Tuesday, May 8, 2012

The brouhaha over English!

Raju Korti
 
There is this interesting little story about a senior citizen, who true to the dictum "age does not wither them nor customs stale", dashed off a letter to hold your breath Winston Churchill, during the thick of the Second World War. A self-styled authority on the English language, he was not too amused to read one of the British premier's fiery speeches as it was teeming with mistakes. So worked up was he that he "scurried for a pen and paper and prepared an elaborate list of the grammatical errors in the statesman's speech".
This was all to the good, but the well-meaning gentleman had not counted on the tongue-in-cheek leader whose acidic barbs had already become part of British folklore.
So with great zest he shot off the missive that had the stamp of his self-proclaimed mastery with a smug satisfaction that he had humbled the none too gentle cheroot-smoking giant. For a long time, he did not get a reply but he reasoned that the portly leader may not have had the time. Just as he had started wallowing in his "victory", he received a characteristic Churchill oneliner. To call it a stinker would be an understatement. But Churchill wrote back or is it hit back? "English is the language an Englishman speaks."
When an old-timer narrated this anecdote to me, it set the clock in my head ticking away furiously. My ideas about this language and its grammar went topsy turvy and, what's more, far beyond the realms of Wren and Martin, hitherto the Bible on the subject. It started dawning upon me that the vagaries in the language were legion.
There were exceptions galore that, if anything, only proved the rules. Forget about the complicated clauses, even articles and prepositions were studies in contrast. A professor who taught me English in college once told me that half the English battle was won if one knew how to use articles. This valuable tip later helped me glide through many a reporter's copy which consolidated my belief that the profession is nothing but literature in hurry with a liberal tincture of common sense.

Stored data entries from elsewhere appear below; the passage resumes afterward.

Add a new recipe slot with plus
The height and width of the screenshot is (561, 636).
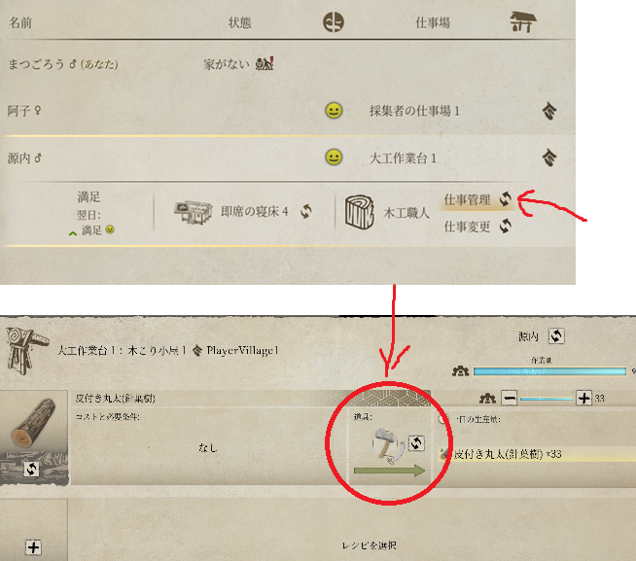(33, 547)
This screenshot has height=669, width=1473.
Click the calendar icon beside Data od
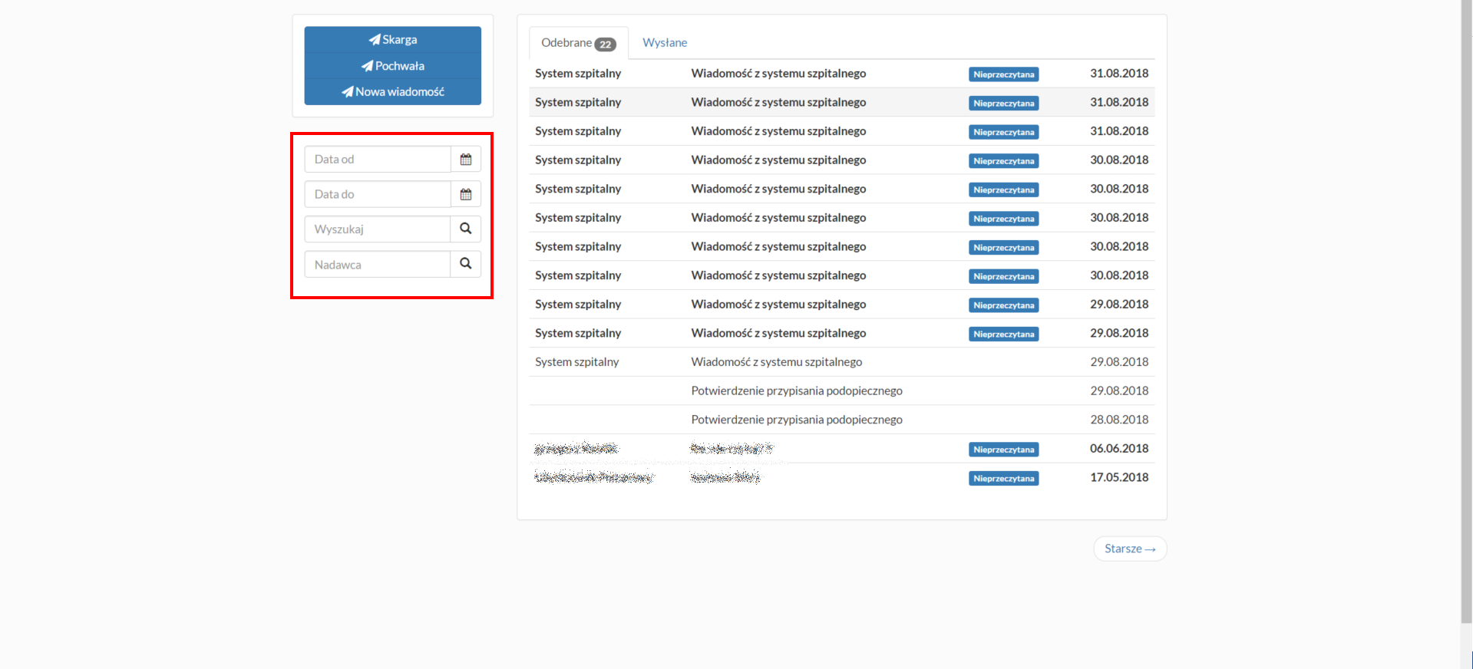point(465,160)
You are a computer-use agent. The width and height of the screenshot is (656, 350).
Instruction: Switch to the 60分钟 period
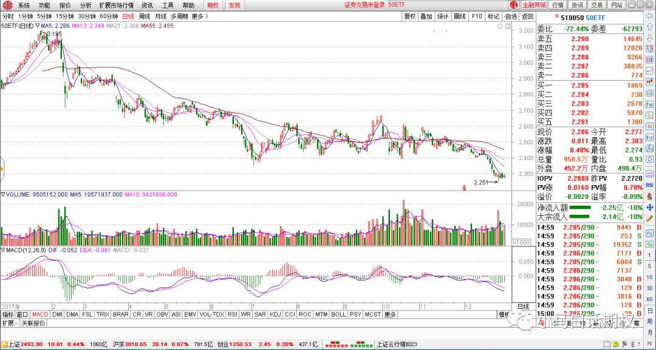click(109, 16)
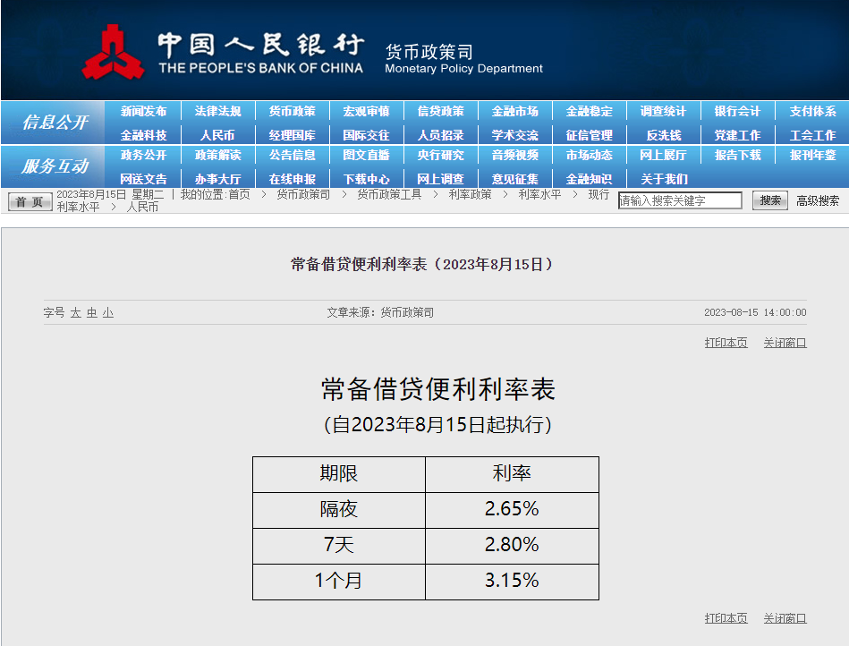This screenshot has height=646, width=849.
Task: Open 关于我们 page
Action: click(x=663, y=179)
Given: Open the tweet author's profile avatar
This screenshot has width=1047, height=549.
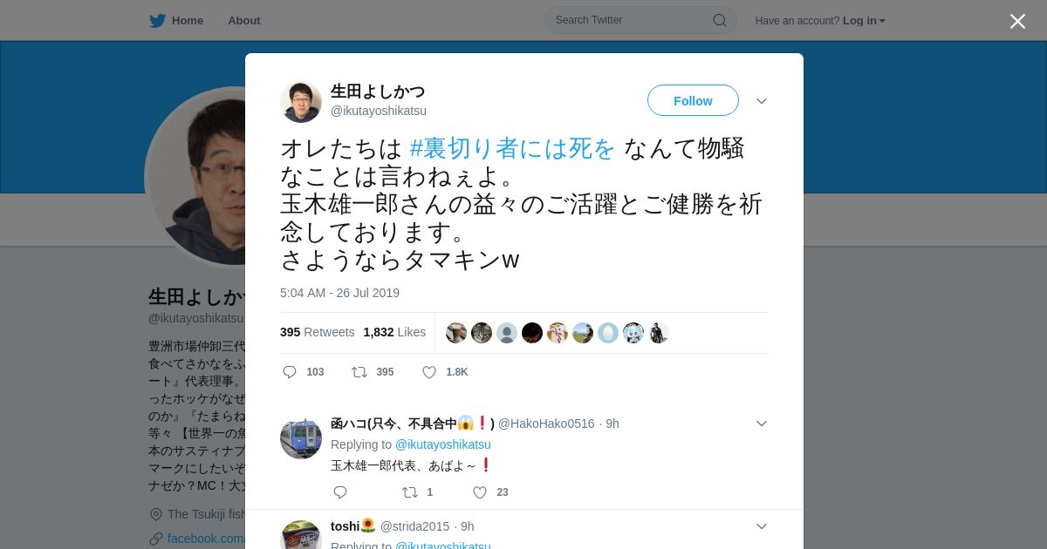Looking at the screenshot, I should coord(301,102).
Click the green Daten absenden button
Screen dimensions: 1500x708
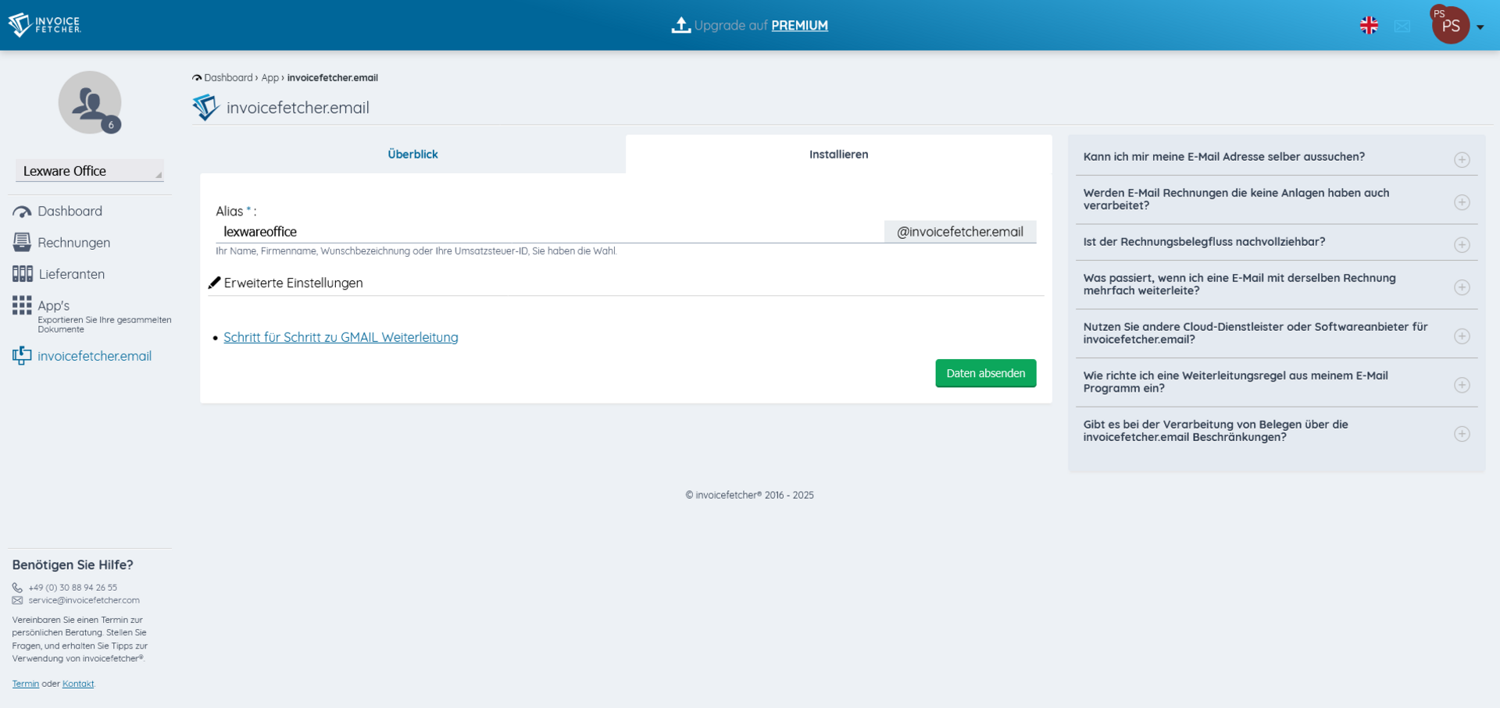coord(985,373)
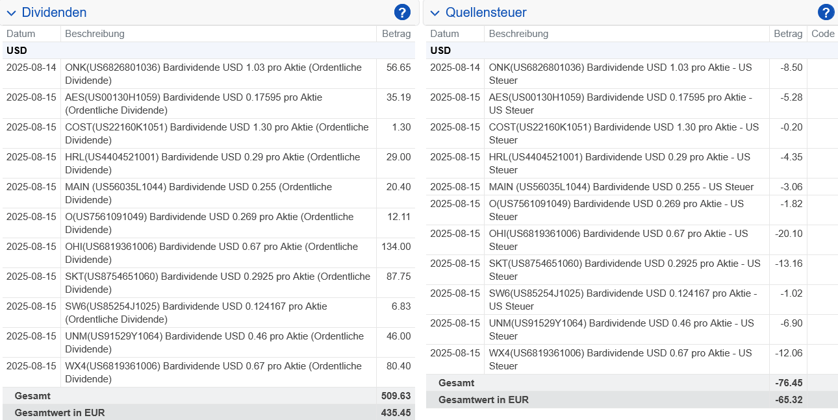The height and width of the screenshot is (420, 838).
Task: Select the COST dividend description row
Action: coord(218,134)
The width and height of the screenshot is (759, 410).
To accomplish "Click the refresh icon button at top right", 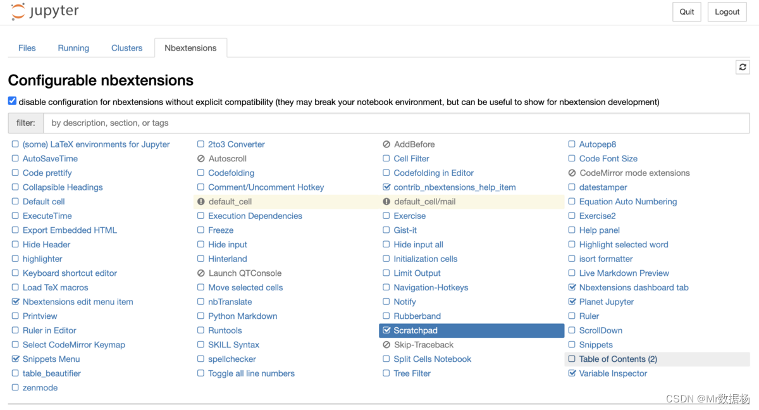I will point(743,66).
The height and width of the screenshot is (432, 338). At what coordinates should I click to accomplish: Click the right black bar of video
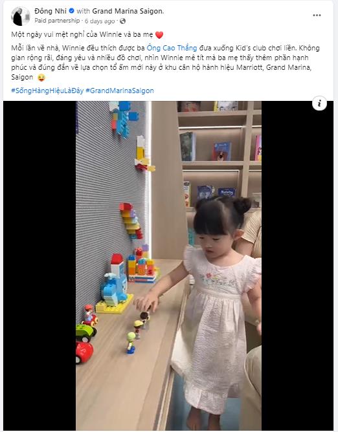click(x=297, y=266)
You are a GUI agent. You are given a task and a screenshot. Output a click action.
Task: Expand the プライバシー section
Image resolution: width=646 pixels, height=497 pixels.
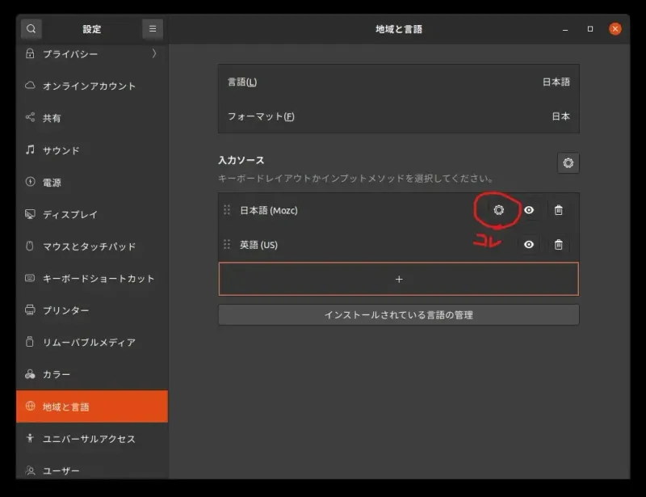click(x=89, y=54)
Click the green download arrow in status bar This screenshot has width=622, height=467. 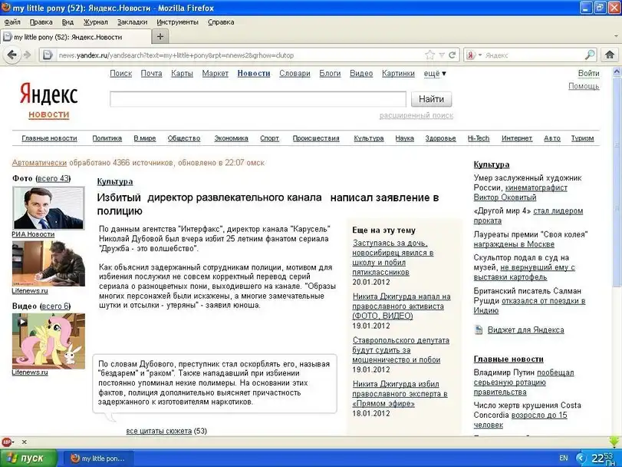point(614,441)
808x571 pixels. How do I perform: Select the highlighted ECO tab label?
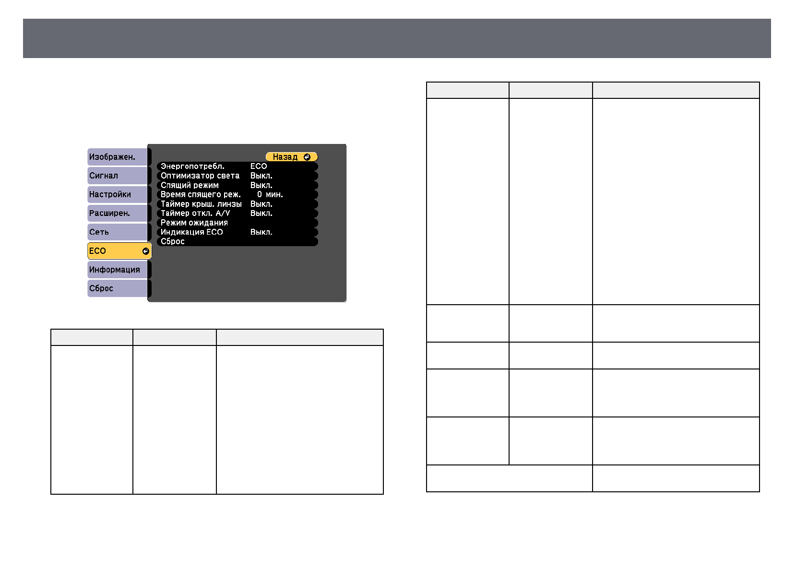98,251
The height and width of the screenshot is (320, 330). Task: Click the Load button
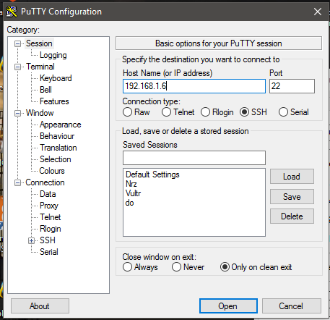pyautogui.click(x=292, y=177)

After meandering through the ages, the language has undergone innumerable cosmetic and structural changes. The customary greeting ``how are you?'' is now ``how is you?'' while a ``long time no see'' is supposed to be more evocative than its more correct version. But then, isn't language all about communication and pomposity?
Now consider this: The European commission on European unification recently announced an agreement whereby English will be the official language of the EU rather than German, which was the other possibility. As part of the negotiations, Her Majesty's government conceded that English spellings had some (!) room for improvement and has accepted a five-year phase-in plan that would be known as EuroEnglish. Some flexibility!
In the first year, ``s'' will replace the soft ``c''. Sertainly this will make the sivil servants happy. The hard ``c'' will be dropped in favour of ``k''. This should klear up konfusion and keyboards kan have less letters. There will be growing publik enthusiasm in the second year when the troublesome ``ph'' will be overruled by ``f''. This will make words like ``fotograf'' 20 per cent shorter. In the third year, publik akseptanse of the new spelling kan be expekted to reach the stage where more complikated changes are possible. Governments will enkourage the removal of double letters, which will have always been a deterent to akurate speling.
The subsequent years will see a fermentation of the language that will be fraught with endless variations.
The question now is who will write the epitaph for Wren and Martin.